> What to work on: Transcribe only part of the material below: the lines from the one containing "Viewport: 934px width, 1000px height." through the one containing "This screenshot has height=1213, width=980.", inclusive, exactly as written.

> Record set:
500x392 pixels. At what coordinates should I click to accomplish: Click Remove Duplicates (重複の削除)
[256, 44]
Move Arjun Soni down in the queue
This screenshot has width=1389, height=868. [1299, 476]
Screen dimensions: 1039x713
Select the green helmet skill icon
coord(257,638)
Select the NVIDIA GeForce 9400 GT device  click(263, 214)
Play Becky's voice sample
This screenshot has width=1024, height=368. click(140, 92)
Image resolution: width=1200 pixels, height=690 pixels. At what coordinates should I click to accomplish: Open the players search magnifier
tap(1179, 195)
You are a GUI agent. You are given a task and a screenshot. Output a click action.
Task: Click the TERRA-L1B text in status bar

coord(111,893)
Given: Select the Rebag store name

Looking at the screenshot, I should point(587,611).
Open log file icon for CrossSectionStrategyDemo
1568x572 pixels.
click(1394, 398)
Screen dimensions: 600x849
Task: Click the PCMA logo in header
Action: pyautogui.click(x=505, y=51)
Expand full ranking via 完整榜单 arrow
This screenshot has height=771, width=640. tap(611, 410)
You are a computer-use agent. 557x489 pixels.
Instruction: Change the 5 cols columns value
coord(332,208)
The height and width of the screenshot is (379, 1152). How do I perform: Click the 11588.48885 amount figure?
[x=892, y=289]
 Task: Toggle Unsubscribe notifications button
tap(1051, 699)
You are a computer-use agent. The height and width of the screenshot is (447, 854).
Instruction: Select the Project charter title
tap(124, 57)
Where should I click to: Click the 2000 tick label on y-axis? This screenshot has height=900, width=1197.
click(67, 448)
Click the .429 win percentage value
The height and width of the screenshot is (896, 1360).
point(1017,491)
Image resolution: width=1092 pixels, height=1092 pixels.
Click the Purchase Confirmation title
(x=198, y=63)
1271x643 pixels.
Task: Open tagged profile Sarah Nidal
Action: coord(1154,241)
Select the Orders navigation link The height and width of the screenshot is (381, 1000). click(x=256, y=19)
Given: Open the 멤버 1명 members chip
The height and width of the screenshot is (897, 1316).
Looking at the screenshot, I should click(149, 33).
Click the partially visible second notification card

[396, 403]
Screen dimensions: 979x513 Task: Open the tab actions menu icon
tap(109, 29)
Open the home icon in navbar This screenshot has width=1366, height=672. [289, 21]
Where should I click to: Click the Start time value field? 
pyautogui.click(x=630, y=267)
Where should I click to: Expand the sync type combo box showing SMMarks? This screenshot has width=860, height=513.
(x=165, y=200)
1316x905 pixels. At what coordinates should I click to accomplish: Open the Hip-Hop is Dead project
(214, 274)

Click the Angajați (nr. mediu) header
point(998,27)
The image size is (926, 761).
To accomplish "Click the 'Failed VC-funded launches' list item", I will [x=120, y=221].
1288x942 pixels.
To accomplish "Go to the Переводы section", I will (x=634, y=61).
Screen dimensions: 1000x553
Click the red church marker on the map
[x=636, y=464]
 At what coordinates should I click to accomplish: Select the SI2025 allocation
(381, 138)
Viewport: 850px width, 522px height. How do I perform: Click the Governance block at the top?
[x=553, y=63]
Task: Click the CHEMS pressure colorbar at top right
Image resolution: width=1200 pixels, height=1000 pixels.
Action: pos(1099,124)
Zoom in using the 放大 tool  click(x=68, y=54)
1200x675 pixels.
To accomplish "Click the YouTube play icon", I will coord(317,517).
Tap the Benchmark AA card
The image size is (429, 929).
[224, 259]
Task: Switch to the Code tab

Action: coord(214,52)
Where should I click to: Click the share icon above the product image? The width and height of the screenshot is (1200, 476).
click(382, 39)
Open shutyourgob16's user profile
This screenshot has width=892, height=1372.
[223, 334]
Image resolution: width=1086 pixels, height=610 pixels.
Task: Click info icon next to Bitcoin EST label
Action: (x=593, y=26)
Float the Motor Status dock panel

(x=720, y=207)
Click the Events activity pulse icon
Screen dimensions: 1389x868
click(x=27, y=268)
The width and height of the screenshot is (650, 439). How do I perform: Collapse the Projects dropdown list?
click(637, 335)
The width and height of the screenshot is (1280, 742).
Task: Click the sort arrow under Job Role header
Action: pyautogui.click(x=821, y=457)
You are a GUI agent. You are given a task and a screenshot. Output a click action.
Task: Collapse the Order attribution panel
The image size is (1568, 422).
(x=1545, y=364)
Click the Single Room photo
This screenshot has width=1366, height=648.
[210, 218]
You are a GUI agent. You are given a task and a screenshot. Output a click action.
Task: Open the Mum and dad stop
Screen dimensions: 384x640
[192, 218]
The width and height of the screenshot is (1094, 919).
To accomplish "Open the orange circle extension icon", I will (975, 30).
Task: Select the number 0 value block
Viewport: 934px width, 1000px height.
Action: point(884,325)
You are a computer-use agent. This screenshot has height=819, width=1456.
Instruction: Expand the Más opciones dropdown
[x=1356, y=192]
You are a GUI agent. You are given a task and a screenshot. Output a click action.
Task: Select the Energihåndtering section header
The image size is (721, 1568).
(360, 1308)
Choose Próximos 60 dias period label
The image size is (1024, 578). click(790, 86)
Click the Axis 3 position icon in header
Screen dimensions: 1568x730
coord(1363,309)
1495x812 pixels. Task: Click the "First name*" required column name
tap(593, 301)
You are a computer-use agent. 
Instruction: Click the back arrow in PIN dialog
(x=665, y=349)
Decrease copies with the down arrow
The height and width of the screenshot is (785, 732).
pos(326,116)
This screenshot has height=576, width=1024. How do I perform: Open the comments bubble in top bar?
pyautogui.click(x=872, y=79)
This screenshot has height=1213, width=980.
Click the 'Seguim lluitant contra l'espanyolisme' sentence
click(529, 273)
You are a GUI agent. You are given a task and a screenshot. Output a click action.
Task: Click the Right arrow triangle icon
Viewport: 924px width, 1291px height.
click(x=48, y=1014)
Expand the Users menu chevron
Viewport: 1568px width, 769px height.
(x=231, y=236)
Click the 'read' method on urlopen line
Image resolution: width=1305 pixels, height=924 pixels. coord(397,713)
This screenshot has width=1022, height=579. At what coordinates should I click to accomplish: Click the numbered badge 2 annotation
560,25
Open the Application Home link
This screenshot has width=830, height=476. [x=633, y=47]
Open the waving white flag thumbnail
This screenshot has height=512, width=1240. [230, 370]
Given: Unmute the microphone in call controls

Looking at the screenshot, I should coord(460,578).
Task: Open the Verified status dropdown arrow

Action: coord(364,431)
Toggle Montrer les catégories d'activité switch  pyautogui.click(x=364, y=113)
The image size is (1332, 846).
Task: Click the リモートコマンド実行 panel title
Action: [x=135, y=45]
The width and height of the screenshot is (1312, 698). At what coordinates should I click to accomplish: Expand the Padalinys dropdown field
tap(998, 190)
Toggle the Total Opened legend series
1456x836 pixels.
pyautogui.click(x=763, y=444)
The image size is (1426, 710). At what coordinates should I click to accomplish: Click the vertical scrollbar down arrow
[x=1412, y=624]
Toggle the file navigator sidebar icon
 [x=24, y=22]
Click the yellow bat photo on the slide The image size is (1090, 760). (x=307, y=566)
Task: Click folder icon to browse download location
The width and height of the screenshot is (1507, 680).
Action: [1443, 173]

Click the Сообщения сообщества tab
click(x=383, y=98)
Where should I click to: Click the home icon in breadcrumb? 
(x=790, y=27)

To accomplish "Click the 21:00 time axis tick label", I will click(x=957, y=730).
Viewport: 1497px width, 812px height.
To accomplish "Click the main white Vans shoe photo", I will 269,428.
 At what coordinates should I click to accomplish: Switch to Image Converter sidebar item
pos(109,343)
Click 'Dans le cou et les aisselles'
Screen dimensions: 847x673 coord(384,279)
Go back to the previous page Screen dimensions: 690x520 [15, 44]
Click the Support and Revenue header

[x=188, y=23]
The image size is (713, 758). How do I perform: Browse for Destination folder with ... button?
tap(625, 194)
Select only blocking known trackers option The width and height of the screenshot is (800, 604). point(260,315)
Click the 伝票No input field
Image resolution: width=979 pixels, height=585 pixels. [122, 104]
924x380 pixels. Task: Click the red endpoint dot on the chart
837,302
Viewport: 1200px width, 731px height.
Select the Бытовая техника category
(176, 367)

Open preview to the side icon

> Result for this task:
Viewport: 934px width, 1000px height.
Action: point(884,325)
You are a computer-use agent. This screenshot has height=819, width=1456.
Instruction: Expand the Más opciones dropdown
[x=1356, y=192]
You are a GUI agent. You are given a task and a screenshot. Output a click action.
Task: Select the Energihåndtering section header
The image size is (721, 1568).
(360, 1308)
Choose Próximos 60 dias period label
The image size is (1024, 578). click(790, 86)
Click the Axis 3 position icon in header
Screen dimensions: 1568x730
coord(1363,309)
1495x812 pixels. Task: Click the "First name*" required column name
tap(593, 301)
You are a computer-use agent. 
Instruction: Click the back arrow in PIN dialog
(x=665, y=349)
Decrease copies with the down arrow
The height and width of the screenshot is (785, 732).
pos(326,116)
This screenshot has height=576, width=1024. How do I perform: Open the comments bubble in top bar?
pyautogui.click(x=872, y=79)
This screenshot has height=1213, width=980.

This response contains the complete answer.